For organizations concerned about vendor lock-in, Apache Iceberg and Apache Hudi’s ASF governance provides stronger neutrality guarantees than Delta Lake’s de-facto Databricks control.
Ecosystem and Engine Support
Apache Iceberg has the broadest multi-engine support:
- Dremio, Spark, Flink, Trino, Presto, DuckDB, PyIceberg, Hive, AWS Athena, BigQuery, Snowflake, and more.
- The Iceberg REST Catalog standard enables engine-agnostic catalog access — any REST-compliant engine works with any REST-compliant catalog.
- Apache Polaris (co-created by Dremio and Snowflake, donated to Apache) provides a neutral reference catalog implementation.
Delta Lake has excellent Spark support and increasingly good support for other engines via the Delta Kernel and delta-rs, but Databricks remains the primary optimized runtime.
Apache Hudi has strong streaming upsert capabilities (native MOR streaming with Flink) and good Spark support, with growing support for other engines.
Why Apache Iceberg Won (and Is Winning) the Format Wars
By 2024–2026, Apache Iceberg has emerged as the clear ecosystem standard:
- Snowflake adopted Iceberg: Snowflake Open Catalog and native Iceberg table support.
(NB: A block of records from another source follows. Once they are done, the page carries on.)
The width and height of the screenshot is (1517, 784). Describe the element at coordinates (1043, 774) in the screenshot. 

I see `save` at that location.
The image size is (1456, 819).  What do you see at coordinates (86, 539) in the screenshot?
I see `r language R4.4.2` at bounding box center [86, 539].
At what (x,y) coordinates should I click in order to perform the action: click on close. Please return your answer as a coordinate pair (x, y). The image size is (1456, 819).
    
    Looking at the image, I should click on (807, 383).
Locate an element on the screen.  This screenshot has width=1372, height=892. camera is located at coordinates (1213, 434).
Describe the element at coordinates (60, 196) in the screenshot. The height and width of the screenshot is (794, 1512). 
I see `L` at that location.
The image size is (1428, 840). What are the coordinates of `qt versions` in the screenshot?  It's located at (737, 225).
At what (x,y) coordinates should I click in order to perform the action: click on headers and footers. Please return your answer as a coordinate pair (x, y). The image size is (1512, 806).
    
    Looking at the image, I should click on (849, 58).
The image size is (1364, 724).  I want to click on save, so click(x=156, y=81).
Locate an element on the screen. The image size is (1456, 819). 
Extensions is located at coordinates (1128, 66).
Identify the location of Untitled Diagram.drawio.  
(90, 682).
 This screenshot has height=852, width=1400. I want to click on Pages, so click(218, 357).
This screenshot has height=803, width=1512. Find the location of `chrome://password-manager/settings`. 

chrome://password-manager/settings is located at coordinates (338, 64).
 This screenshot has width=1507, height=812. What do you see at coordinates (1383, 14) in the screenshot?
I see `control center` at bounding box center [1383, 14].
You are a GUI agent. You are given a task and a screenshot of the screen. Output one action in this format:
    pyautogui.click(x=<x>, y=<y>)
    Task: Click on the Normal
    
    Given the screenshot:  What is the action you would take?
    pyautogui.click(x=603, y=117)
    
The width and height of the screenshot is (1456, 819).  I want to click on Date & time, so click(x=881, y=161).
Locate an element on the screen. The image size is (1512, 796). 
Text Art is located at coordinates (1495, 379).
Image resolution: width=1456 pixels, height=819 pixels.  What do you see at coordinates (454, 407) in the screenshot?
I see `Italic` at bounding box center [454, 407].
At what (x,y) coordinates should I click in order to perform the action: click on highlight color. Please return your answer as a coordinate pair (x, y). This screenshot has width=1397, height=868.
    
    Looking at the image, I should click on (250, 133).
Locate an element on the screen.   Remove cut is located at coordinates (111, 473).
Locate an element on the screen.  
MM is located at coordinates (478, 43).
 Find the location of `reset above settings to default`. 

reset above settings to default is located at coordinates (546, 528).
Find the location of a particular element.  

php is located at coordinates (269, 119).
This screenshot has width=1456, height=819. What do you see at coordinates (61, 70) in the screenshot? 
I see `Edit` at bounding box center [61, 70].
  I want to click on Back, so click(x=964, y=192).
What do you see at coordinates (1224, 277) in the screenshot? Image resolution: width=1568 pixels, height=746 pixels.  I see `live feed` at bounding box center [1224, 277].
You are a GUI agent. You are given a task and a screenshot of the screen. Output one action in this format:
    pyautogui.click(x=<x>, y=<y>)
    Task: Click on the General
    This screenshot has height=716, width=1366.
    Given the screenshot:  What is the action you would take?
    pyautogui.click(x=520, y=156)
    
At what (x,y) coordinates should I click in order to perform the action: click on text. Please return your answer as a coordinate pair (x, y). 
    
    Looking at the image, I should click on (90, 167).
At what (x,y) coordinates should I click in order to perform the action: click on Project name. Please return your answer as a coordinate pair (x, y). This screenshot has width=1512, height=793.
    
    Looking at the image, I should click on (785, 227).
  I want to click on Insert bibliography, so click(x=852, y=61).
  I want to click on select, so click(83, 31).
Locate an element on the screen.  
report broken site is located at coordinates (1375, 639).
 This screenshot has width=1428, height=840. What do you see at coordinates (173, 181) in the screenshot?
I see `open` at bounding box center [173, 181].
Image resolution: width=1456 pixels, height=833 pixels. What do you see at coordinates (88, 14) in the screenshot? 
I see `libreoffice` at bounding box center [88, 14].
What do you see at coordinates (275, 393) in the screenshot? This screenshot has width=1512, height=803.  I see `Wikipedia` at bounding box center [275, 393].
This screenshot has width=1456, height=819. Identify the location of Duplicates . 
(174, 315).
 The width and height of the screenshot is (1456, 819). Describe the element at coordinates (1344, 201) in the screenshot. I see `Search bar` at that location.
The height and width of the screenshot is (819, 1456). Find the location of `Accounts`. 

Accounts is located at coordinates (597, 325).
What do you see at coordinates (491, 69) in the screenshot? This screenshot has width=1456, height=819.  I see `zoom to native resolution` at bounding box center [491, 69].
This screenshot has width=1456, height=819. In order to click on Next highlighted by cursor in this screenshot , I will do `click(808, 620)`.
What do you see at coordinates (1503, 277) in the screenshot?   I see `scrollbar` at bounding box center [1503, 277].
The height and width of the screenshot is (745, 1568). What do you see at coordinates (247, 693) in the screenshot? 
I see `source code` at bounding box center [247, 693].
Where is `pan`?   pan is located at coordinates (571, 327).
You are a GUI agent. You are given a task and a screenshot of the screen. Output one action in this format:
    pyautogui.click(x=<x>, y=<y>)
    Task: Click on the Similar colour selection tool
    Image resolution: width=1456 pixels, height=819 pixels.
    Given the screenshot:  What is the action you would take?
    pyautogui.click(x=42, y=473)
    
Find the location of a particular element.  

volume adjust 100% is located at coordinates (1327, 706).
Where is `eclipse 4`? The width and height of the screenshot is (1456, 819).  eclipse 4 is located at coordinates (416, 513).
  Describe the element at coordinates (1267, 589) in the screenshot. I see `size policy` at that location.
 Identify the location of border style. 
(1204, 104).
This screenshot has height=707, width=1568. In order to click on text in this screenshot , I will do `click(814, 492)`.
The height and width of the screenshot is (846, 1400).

- Apache Polaris: Co-created by Dremio and Snowflake, donated to Apache — the neutral reference catalog.
- AWS native support: Amazon Athena, S3 Tables, AWS Glue all have native Iceberg support.
- Google BigQuery Iceberg: BigQuery can read and write Iceberg tables.
- DuckDB + PyIceberg: The Python and data science ecosystem chose Iceberg.
- The REST Catalog standard: Iceberg’s catalog interoperability story has no equivalent in Delta Lake or Hudi.
While Delta Lake remains popular in Databricks-centric deployments and Hudi has a loyal following in streaming-first architectures, Apache Iceberg has become the format of choice for multi-engine, multi-cloud lakehouses.
Migration Between Formats
Migrating between table formats is possible but non-trivial:
- Hive → Iceberg: Use Spark’s
CALL system.migrate()for in-place migration. - Delta Lake → Iceberg: Convert via Parquet (rewrite as Iceberg from the Parquet files).
- Hudi → Iceberg: Convert via Parquet export + Iceberg import.
For new projects in 2025+, Apache Iceberg is the clear default choice for multi-engine, vendor-neutral lakehouses.